Happy New Year and welcome back to GNI. The team and I were able to live our values and take a bit of a break from the newsletter this winter and it was so nice. There’s something so wonderful about a break that spans 2+ consecutive weeks. Rather than the usual stop-and-go mental whiplash of going from relaxed to anxious energy that the usual work-week-to-weekend-and-back-again cycle brings, I was able to take a long, deep breath…physically and mentally. I got great sleep. I watched a ton of Netflix. I wore the same sweatpants most days. Generally, I did a whole lot of nothing and it was awesome.
What’s more, the usual tension that holds everything together into a tall, rigid tower of “to-do’s” and worries in my brain eased until everything loosened, swirled, and collapsed delicately. This gave my mind the sudden free range to think about things other than work. I even embroidered a little. (That is, until my dog literally ate my embroidery. Lucky for him, he’s impossibly cute.)
This all made me wonder — why can’t I be this relaxed all year?! How can I reclaim my brain space in 2020? I’m still working through this list, but here are some simple practices I’ll try out this year to free up my noggin from worries and stress. (Note: I got this idea of a “less” and “more” framework from Stella Bugbee.)
LESS: Brain space and/or actions dedicated to work outside of work.
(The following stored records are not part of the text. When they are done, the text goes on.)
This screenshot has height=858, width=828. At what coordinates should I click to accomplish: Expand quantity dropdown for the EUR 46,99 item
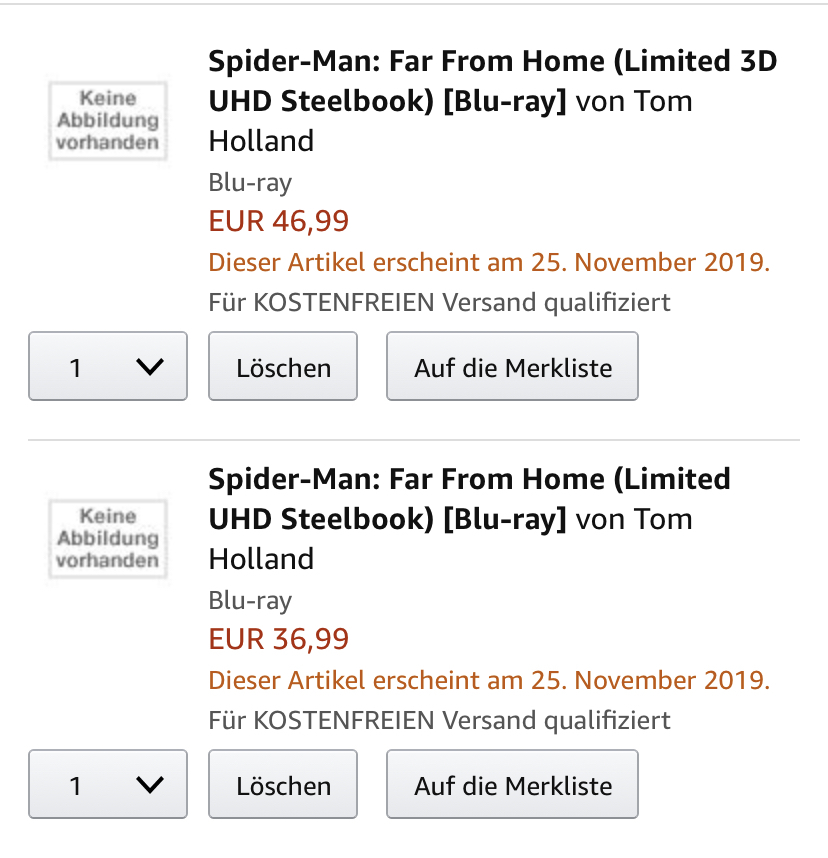coord(108,367)
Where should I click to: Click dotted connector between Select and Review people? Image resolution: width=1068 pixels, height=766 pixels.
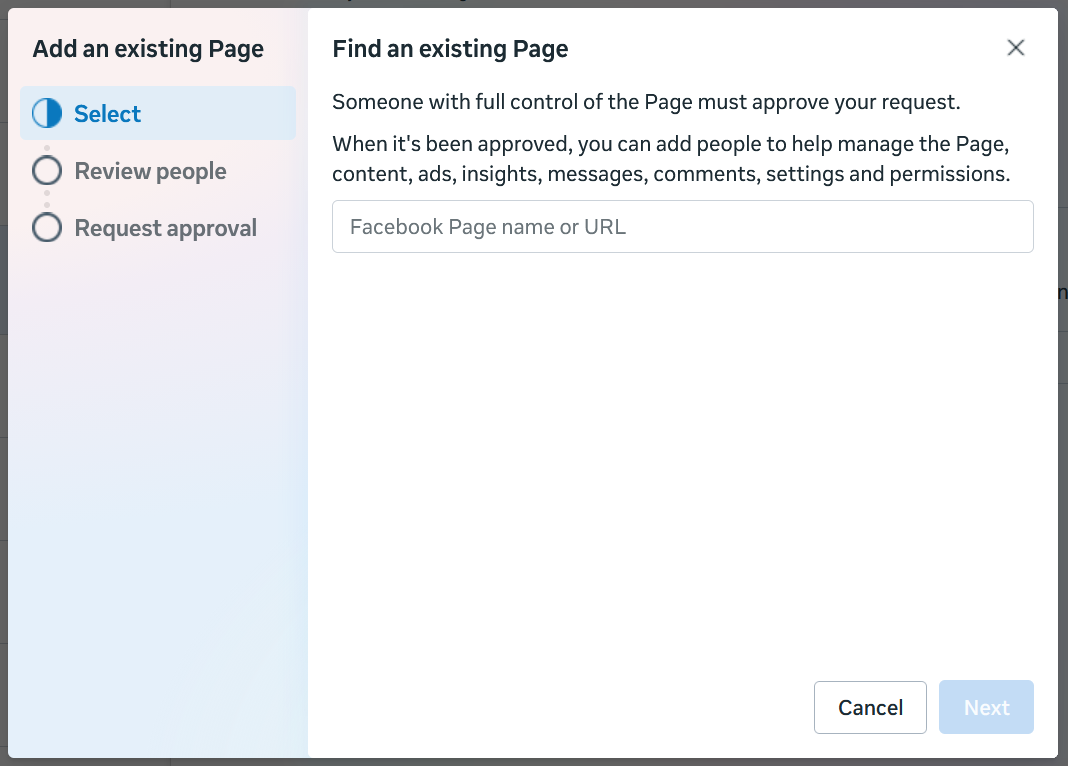pos(47,147)
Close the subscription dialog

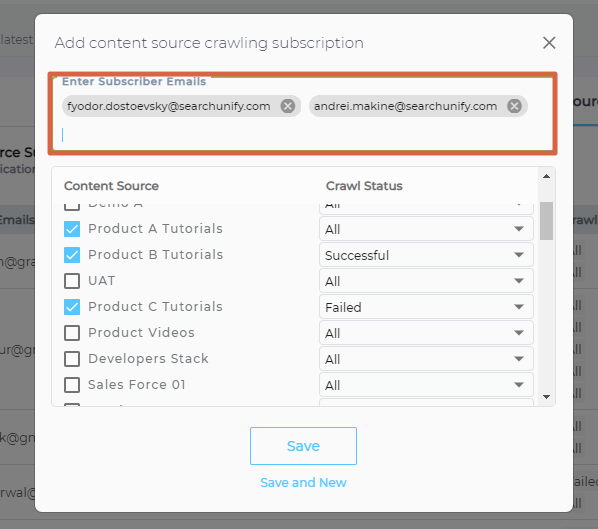(x=549, y=43)
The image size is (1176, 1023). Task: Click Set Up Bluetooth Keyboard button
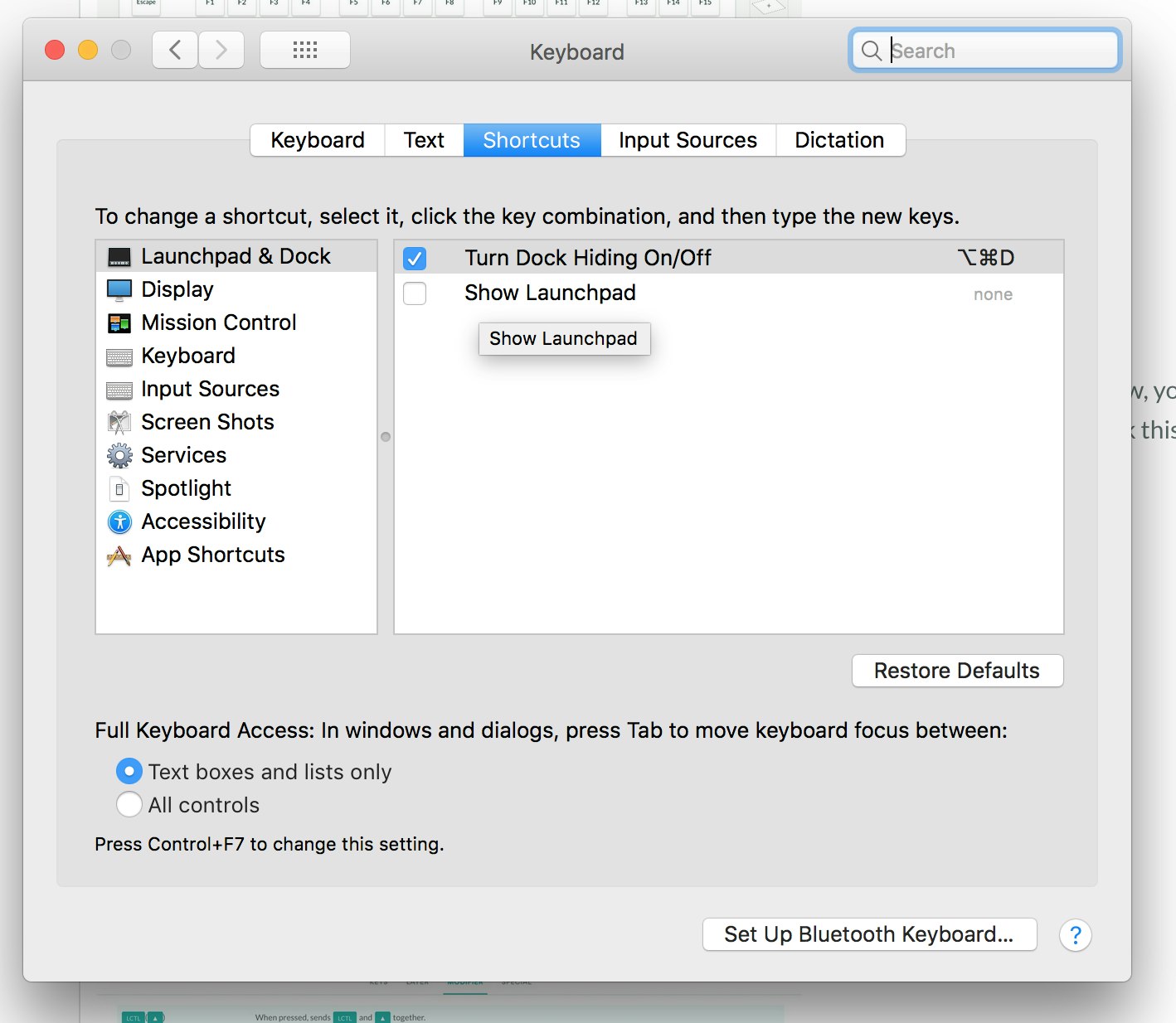[869, 934]
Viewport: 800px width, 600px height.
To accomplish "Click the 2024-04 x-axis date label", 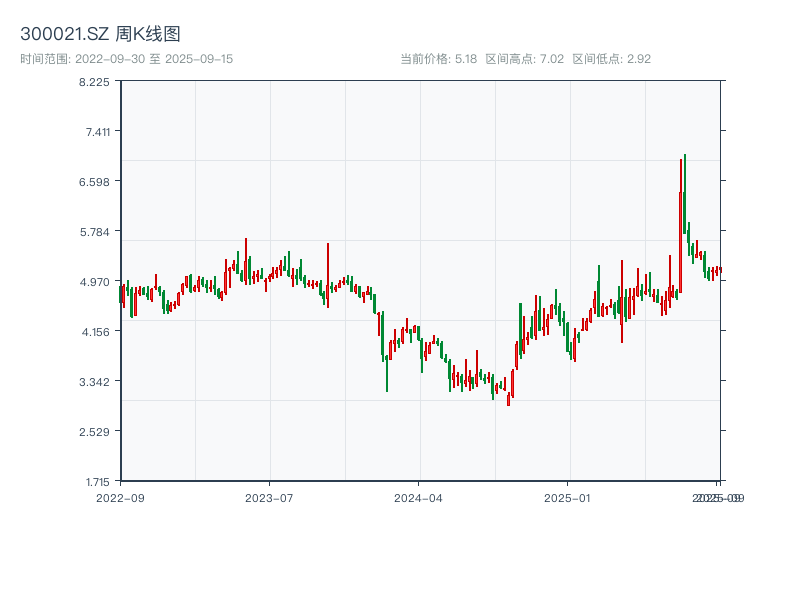I will 419,497.
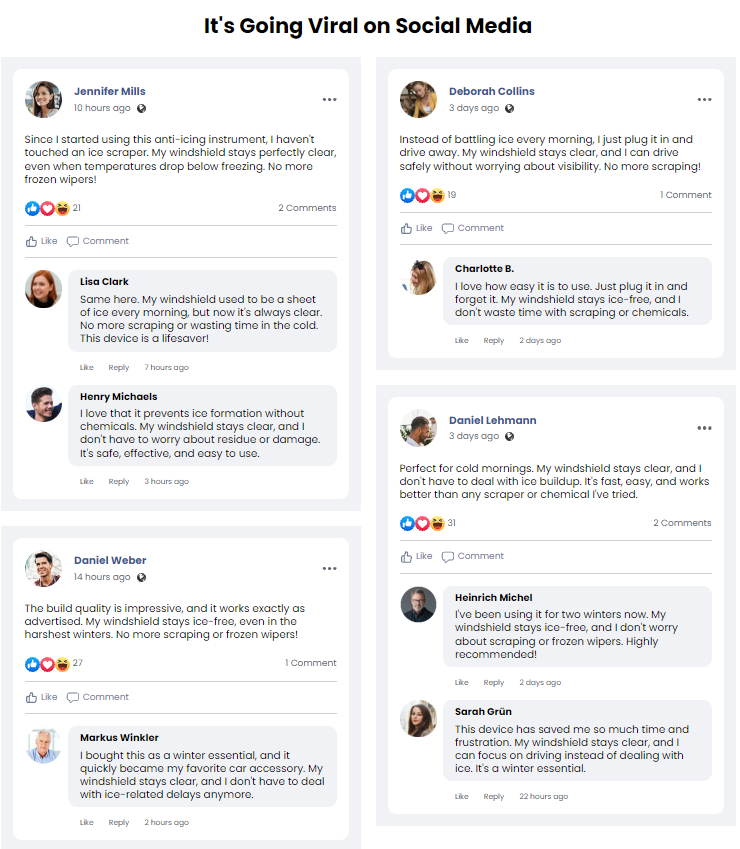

MORE: Doing nothing. Actions and tasks are one thing (like Slack and emails), but brain space is a whole other thing. I think about work a lot (because I love it and I get excited), but a 24/7 obsession with work is not good for anyone, especially friends and family around you who want to connect with you.
LESS: Screen time.
MORE: Analog time. I’m trying to find a screen-free post-work activity each day and do that thing for at least 30 minutes. I mentioned embroidery, but other activities: reading a book, doing a puzzle, going to the gym or a class, cooking something from the NYT Cooking app (which I’m fully obsessed with).
LESS: Worrying about something and thinking about it obsessively.
MORE: Asking for help. Again, the key is to free up your brain space. You don’t have to face it alone! Ask for help and let it go.